The year is 200? and it's a new world. Plugged into the Cyber Network, mankind has discovered a new utopia. Armed with PET's (Personal Electronic Terminals) and an artificial intelligence program called NetNavis (Net Navigators), people are now always "plugged in" and can communicate with each other no matter where they are. But not all is well in this electronic utopia. World Three, a dark and evil organization has set its sights on destroying this happy little world. Viruses, hacking and high-tech crime are on the rise and World Three seems to have a mysterious hand in all of it. Our hero, Lan Hikari, receives a new NetNavi program that is like nothing he's ever seen before. MegaMan isn't just for appointment reminders - this A.I. packs a powerful punch. And it's a good thing because things begin to go haywire in the online world, leaving Lan and MegaMan to set things straight.

Lan Hikari is a young boy, so it's not too surprising that despite the name "MegaMAN" , the title character looks and sounds about 12, at least if the animation I've seen on the commercials for this PET device is any indication.

There's certainly no shortage of product out there. You can actually buy this PET device, and most of the official toy products come with chips that you can install and use in them. Think of it as Tamagotchi with an attitude.

There's also mini-figures, non-poseable, some 10" vinyl figures with limited poseability, and a large scale MegaMan figure with assorted electronic sound, voice, and light effects, that I would've bought if I'd had the money and if it hadn't actually been a pretty poor likeness of the character compared to all the other versions I saw, at least in the face.

So, I decided to go with the basic MegaMan figure from the basic line. Not sure why I picked this figure up, except that he looked decently-made, reasonably cool, and certainly more intelligent (and less bizarre) than a lot of the Japanese stuff we're getting these days, like Pokemon, Duel Masters, Yu-Gi-Oh, or whatever.

There's six different figures in the action figure assortment at this time. Two versions of MegaMan (I went for the more basic of the two), and four assorted characters which I assume are opponents. Just before Christmas, I saw a second assortment, interestingly on somewhat smaller cards but clearly from the same line, at Toys "R" Us, that included a third MegaMan version and a number of other characters.

MegaMan has a fairly typical anime appearance to him without being overly exaggerated. The figure stands about 5-3/4" in height, and looks like an animated version of a boy wearing a dark blue bodysuit, with fairly large lighter blue gloves and boots, as well as what looks like a futuristic bike helmet. There's some black spikes sticking out of the back of his head which I assume to be the virtual reality version of hair.
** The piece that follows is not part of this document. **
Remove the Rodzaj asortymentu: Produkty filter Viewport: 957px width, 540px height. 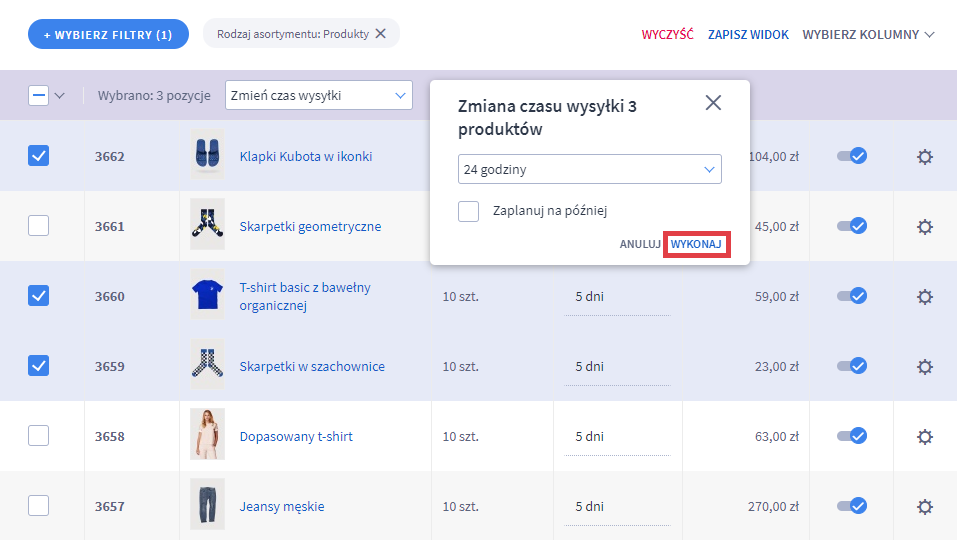click(x=380, y=34)
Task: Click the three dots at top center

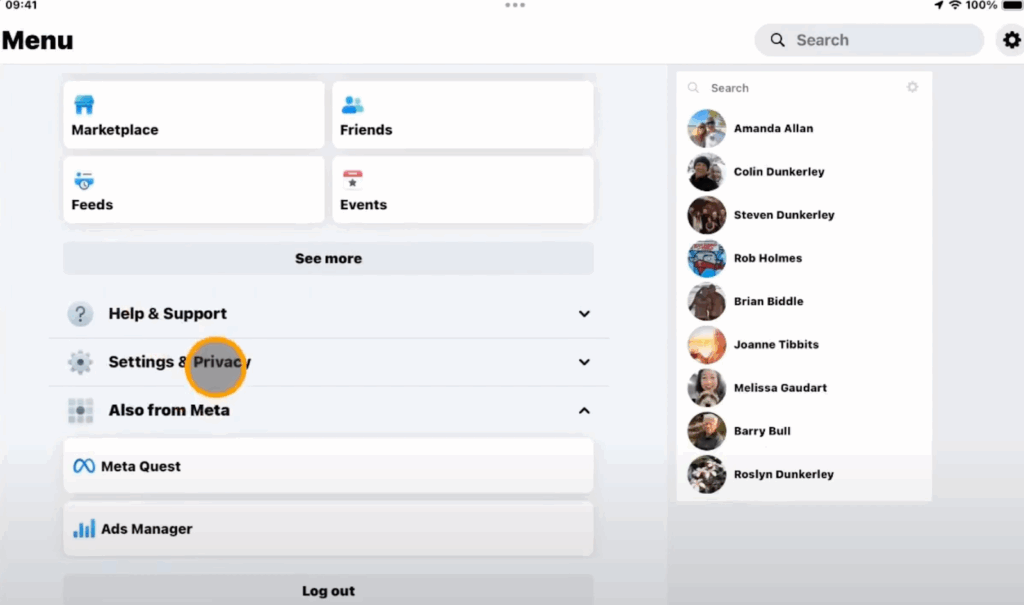Action: (515, 5)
The figure is articulated at the head, arms, elbows, glove/wrists, waist, legs, and knees. The gloves are removable in order to attach several weapons to the lower arm posts. I suspect in the animated series, MegaMan probably just morphs into these.

Overall, it's an excellent action figure, from a concept that I suspect is a lot more tolerable than most kid-directed Japanese animation.

I have the distinct impression that these MegaMan toys may be a "back-door" Bandai product. They just don't look too "Mattel", whether you're talking about Masters of the Universe, Batman, or Justice League. The last MegaMan figures, from the previous MegaMan concept, were from a fairly small company called JazWares. Some of these can still be found at stores like K*B Toys.

But, in any case, it's certainly a decent action figure, from a concept that seems to have a fair amount of popularity behind it. If you're a MegaMan fan, or just a general fan of Japanese animation, and you've been wondering if these MegaMan NT Warrior figures are worth collecting, then they definitely have my recommendation! This looks like a very cool concept, and it's certainly a cool figure, and I'm glad to have him in my collection. I'm sure he'll be welcome in yours.